#### SOURCE RECORDS
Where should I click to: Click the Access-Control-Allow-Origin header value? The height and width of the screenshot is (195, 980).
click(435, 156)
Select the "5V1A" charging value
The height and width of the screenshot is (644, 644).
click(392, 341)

#### TASK TO COMPLETE
Each entry must appear in the reply exactly as written.

#### RESPONSE TO THIS TASK
Where should I click to: Click the Access-Control-Allow-Origin header value? The height and width of the screenshot is (195, 980).
click(435, 156)
Select the "5V1A" charging value
The height and width of the screenshot is (644, 644).
click(392, 341)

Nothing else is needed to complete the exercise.